Problem description:
Copy the records below word for word, leaving out the pictures.

▼▼▼

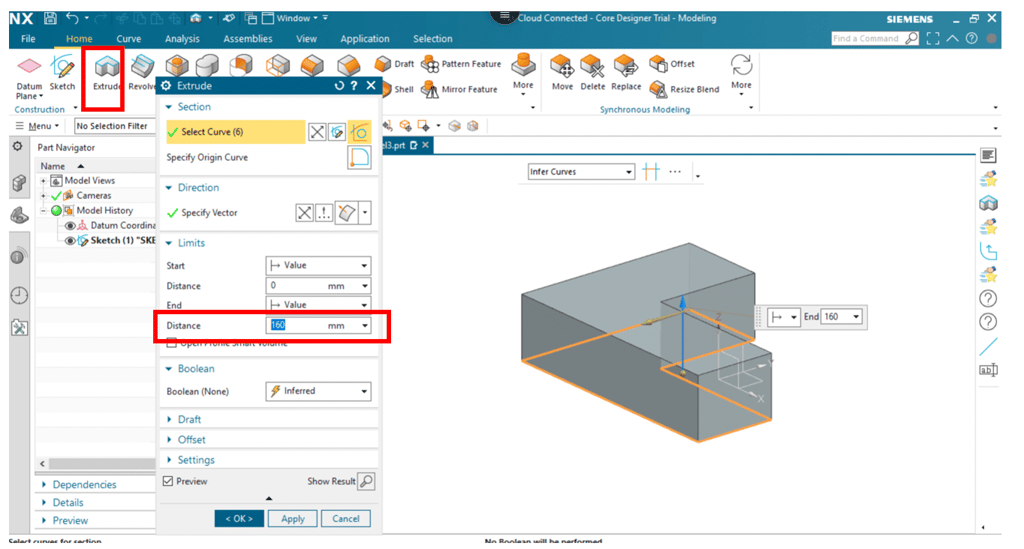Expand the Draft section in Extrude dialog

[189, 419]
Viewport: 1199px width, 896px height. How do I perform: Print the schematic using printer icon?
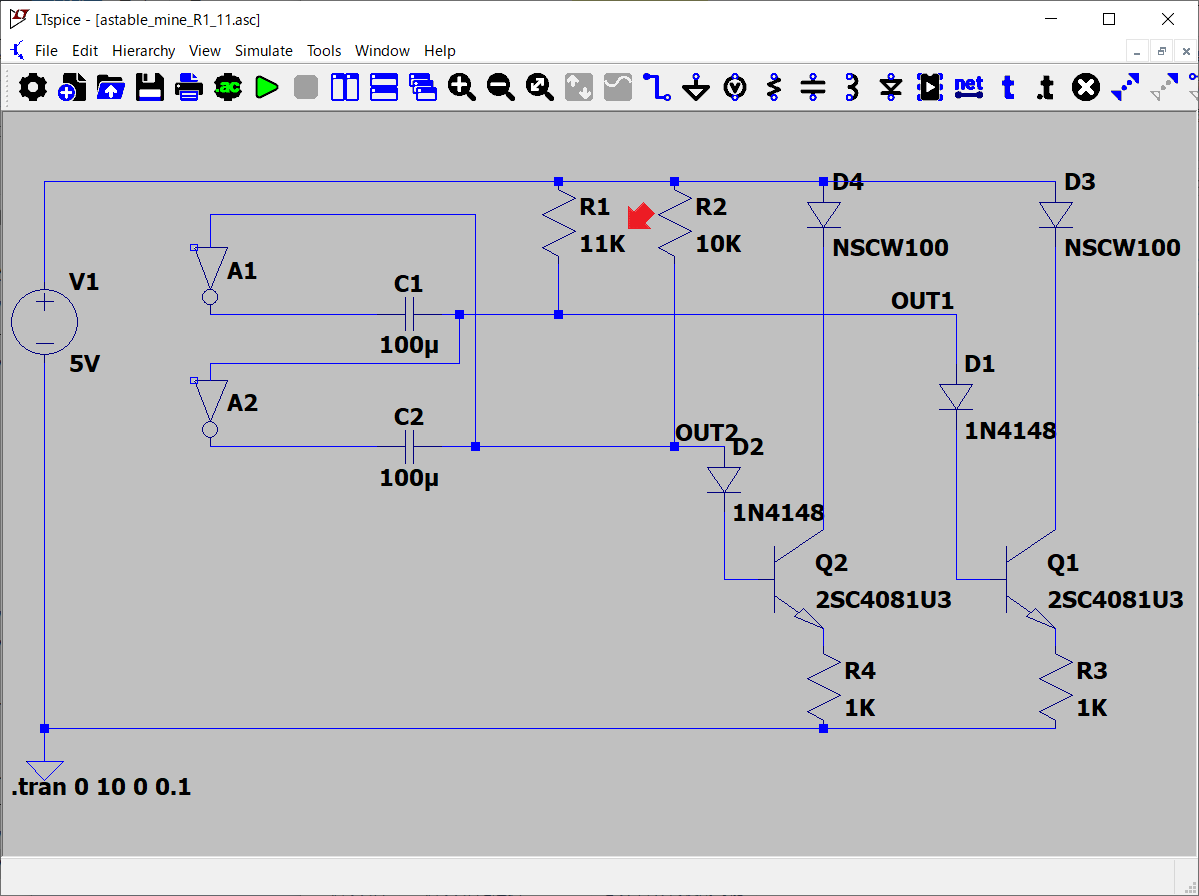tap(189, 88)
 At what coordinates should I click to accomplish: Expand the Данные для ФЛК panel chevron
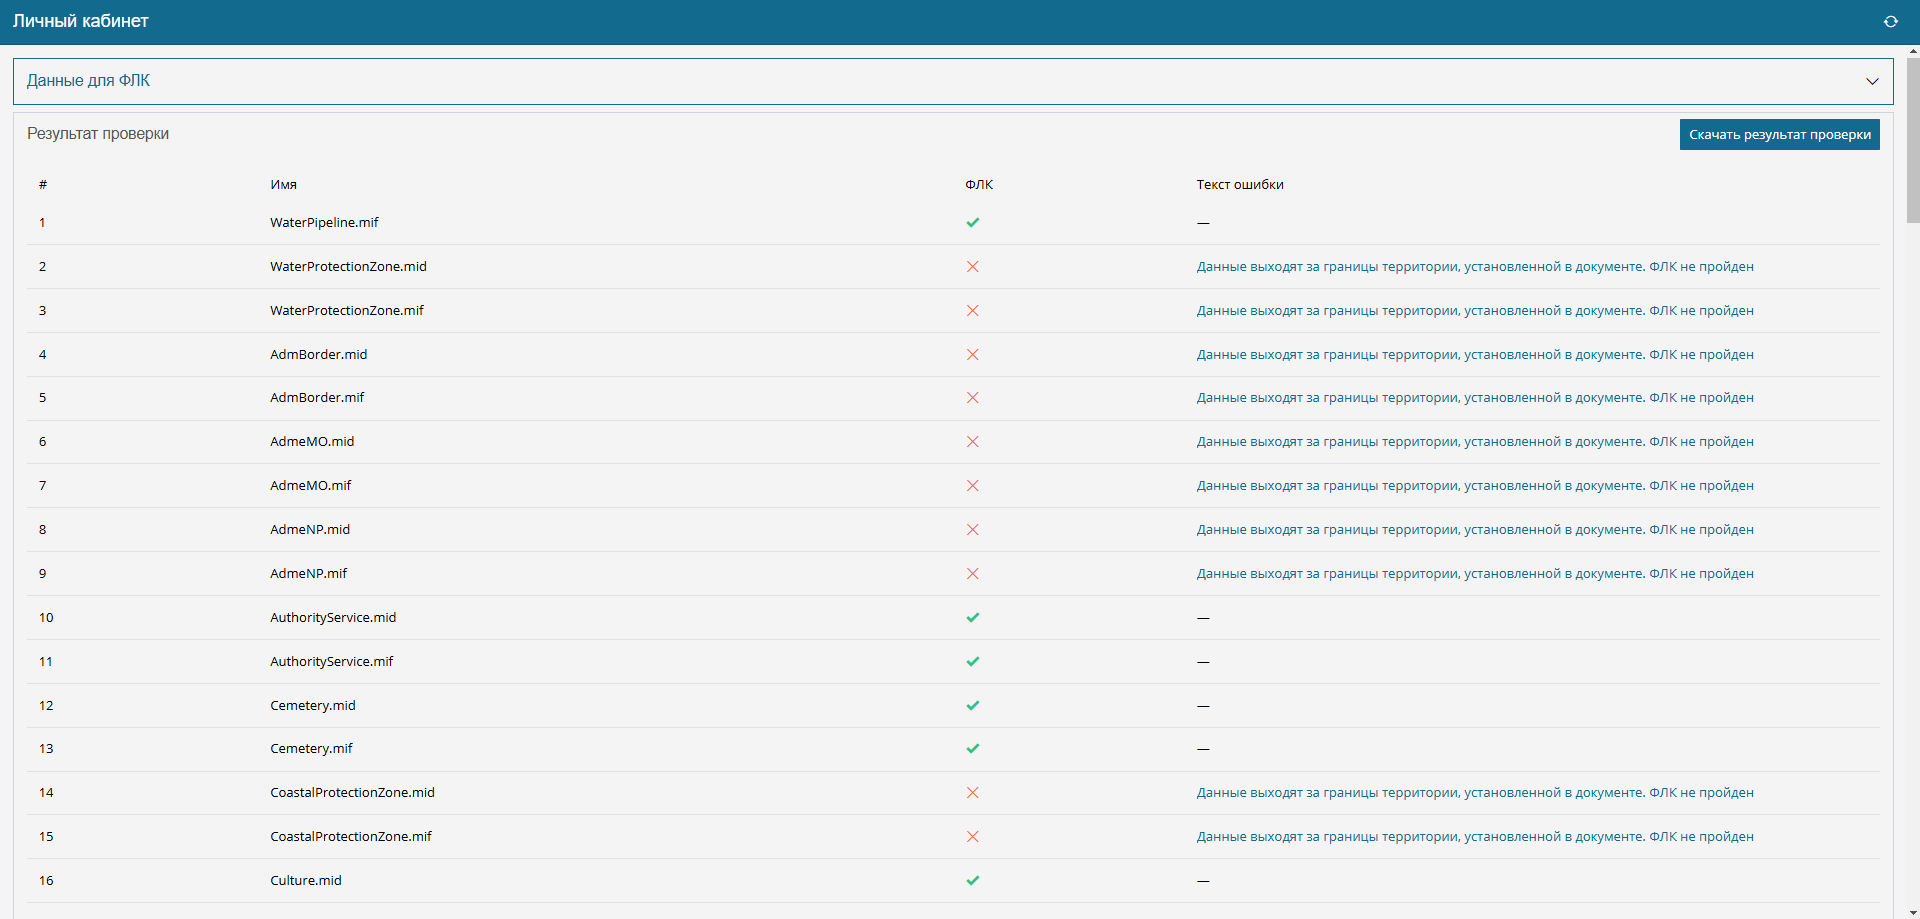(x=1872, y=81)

▲▲▲

Output of the task:
Expand the Draft section in Extrude dialog

[189, 419]
Viewport: 1199px width, 896px height. How do I perform: Print the schematic using printer icon?
tap(189, 88)
 At what coordinates should I click to accomplish: Expand the Данные для ФЛК panel chevron
(x=1872, y=81)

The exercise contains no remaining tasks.